There are a bunch of good reasons to carry a handgun in the great outdoors. For one, hunting with a pistol is fun. Two, blasting mud clods is a good way to pass the time when the fish aren’t biting. Three, a coyote might cross your path on your way to check trail cameras.
There are no set criteria that I know of for a woods and trail gun. The striker-fired, polymer 9mm you use for concealed carry and home defense works just fine outdoors, too. But some types of guns—rimfires and revolvers especially—seem to hit their best stride. Here’s a look at a few new handguns from this year’s SHOT Show that I particularly liked.
Smith & Wesson 648
I’m inclined to never disagree with David Petzal. But if I shared his sentiments on the .22 WMR cartridge, we’d both be wrong. Not only do I not believe the round is overrated, I actually think it’s underrated. Is it as accurate on average as a .22 LR? No. But on the topic of effective mid-size critter dispatchment, they’re not even close. Spend time with both on a trapline, and you’ll see a stark difference between the two calibers. The magnum rimfire has killing power bordering on mysterious.

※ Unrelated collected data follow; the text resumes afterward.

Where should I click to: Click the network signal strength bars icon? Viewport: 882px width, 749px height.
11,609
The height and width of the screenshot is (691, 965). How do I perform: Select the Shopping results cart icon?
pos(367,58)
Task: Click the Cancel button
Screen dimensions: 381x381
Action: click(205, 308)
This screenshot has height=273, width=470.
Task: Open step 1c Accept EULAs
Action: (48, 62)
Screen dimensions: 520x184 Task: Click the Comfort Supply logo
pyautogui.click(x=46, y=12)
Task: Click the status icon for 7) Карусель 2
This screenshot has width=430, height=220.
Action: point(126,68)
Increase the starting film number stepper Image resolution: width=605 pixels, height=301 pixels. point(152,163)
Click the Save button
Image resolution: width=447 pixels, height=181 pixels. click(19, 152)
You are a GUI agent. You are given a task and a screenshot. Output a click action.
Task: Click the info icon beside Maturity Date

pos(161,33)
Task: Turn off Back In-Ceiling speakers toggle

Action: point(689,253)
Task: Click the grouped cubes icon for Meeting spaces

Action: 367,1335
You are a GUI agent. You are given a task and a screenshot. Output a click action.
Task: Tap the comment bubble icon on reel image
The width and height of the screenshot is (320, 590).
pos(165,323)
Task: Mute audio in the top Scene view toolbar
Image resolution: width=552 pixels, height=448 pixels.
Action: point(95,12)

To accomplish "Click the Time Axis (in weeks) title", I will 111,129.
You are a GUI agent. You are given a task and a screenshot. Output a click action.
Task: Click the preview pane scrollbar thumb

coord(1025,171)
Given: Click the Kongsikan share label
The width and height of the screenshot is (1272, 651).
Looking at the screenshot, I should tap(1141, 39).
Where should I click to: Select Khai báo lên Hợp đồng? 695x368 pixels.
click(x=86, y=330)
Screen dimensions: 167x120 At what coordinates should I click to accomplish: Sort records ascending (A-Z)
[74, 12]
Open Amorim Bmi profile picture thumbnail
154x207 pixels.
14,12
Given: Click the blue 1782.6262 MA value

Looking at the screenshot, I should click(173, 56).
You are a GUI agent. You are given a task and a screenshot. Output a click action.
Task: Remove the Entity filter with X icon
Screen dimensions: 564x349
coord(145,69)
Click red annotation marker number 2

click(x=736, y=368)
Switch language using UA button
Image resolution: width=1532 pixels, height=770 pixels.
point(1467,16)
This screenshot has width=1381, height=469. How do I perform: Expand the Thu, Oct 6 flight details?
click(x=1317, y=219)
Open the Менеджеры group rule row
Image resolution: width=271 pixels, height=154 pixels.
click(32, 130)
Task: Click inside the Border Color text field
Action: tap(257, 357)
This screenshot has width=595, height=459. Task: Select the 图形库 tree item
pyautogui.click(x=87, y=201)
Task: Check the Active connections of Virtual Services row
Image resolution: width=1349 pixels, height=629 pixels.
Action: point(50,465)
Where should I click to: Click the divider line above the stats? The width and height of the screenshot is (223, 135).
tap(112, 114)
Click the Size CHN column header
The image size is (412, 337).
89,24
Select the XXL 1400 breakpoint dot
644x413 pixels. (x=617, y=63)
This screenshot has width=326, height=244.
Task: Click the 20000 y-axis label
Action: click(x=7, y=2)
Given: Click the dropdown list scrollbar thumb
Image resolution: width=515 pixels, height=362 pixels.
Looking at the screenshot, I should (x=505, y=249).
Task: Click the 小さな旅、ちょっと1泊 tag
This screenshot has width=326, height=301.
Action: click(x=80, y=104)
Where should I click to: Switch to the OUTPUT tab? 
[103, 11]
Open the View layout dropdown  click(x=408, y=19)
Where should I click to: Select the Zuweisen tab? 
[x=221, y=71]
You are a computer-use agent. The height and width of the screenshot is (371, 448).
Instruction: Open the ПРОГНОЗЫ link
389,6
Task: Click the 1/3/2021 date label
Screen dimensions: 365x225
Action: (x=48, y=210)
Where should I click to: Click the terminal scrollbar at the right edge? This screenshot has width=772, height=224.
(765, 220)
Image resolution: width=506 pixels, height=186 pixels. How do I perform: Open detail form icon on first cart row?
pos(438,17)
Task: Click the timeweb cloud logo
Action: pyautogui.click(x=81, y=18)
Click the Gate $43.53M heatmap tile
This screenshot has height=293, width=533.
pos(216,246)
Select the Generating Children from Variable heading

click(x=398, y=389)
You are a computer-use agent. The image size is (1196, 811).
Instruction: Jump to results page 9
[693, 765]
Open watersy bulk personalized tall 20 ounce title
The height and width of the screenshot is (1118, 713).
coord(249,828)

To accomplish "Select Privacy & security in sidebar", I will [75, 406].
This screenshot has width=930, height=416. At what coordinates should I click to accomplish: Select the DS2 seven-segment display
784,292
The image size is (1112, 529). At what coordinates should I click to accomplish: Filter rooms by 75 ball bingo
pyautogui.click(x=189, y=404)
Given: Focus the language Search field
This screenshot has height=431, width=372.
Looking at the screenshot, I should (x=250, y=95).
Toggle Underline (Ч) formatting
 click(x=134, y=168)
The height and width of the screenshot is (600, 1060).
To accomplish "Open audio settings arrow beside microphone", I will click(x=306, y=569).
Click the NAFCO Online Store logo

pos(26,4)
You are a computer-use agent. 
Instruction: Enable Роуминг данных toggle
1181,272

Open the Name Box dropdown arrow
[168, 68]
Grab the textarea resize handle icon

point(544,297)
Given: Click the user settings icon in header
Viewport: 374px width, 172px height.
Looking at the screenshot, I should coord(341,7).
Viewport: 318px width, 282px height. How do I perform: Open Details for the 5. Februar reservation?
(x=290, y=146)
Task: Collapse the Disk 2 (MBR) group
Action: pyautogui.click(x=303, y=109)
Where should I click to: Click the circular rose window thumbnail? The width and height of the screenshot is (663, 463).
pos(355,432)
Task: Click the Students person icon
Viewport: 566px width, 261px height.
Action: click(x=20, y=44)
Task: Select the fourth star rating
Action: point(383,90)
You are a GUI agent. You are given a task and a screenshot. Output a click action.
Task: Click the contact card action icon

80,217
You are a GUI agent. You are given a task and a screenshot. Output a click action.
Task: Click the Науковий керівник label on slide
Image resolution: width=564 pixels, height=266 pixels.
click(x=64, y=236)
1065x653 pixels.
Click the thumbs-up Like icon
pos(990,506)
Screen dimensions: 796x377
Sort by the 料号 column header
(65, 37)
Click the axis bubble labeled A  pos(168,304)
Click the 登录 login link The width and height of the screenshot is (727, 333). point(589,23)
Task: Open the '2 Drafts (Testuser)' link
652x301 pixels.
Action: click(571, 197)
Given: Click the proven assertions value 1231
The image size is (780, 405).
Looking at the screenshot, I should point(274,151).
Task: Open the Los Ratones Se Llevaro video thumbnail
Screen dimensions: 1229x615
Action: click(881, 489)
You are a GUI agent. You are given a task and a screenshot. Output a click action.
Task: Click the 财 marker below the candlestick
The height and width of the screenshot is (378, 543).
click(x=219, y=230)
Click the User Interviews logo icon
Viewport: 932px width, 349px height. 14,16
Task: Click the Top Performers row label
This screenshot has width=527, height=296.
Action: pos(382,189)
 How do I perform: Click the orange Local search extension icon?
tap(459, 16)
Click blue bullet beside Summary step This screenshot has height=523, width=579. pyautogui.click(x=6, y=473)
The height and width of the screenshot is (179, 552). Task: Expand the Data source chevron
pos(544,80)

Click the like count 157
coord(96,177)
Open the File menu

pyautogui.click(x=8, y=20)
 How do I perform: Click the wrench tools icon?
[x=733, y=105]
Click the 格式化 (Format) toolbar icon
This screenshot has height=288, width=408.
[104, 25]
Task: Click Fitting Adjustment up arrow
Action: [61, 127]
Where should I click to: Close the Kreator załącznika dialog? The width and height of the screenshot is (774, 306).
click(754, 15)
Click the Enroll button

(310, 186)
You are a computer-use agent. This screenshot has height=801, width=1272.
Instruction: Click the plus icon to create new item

Knowing that, and also knowing that I’m a sucker for heavy, stainless-steel double-action revolvers, makes it easy to understand why I made several trips back to the Smith & Wesson booth to ogle the new 648—a K-frame 8-shooter in .22 WMR with a 6-inch barrel and fully adjustable sights. This is a big gun (46 ounces) designed for a lifetime of use. But even if your rimfire handgun needs are more for field work than target work, I don’t think you can go wrong with it. $752; smith-wesson.com
Double-action revolver aficionados have been eagerly anticipating the new Python since Colt stepped back into the revolver market a few years ago. Many consider the original Python to be the smoothest-shooting double-action ever made, and used ones have always commanded a premium. But their prices have become downright stupid in the past decade, thanks in part to Rick Grimes, the lawman turned zombie fighter in the hit show The Walking Dead. Rick used the big wheel gun to battle the undead and mean-ass southerners alike—all while faking a pretty good southern accent of his own.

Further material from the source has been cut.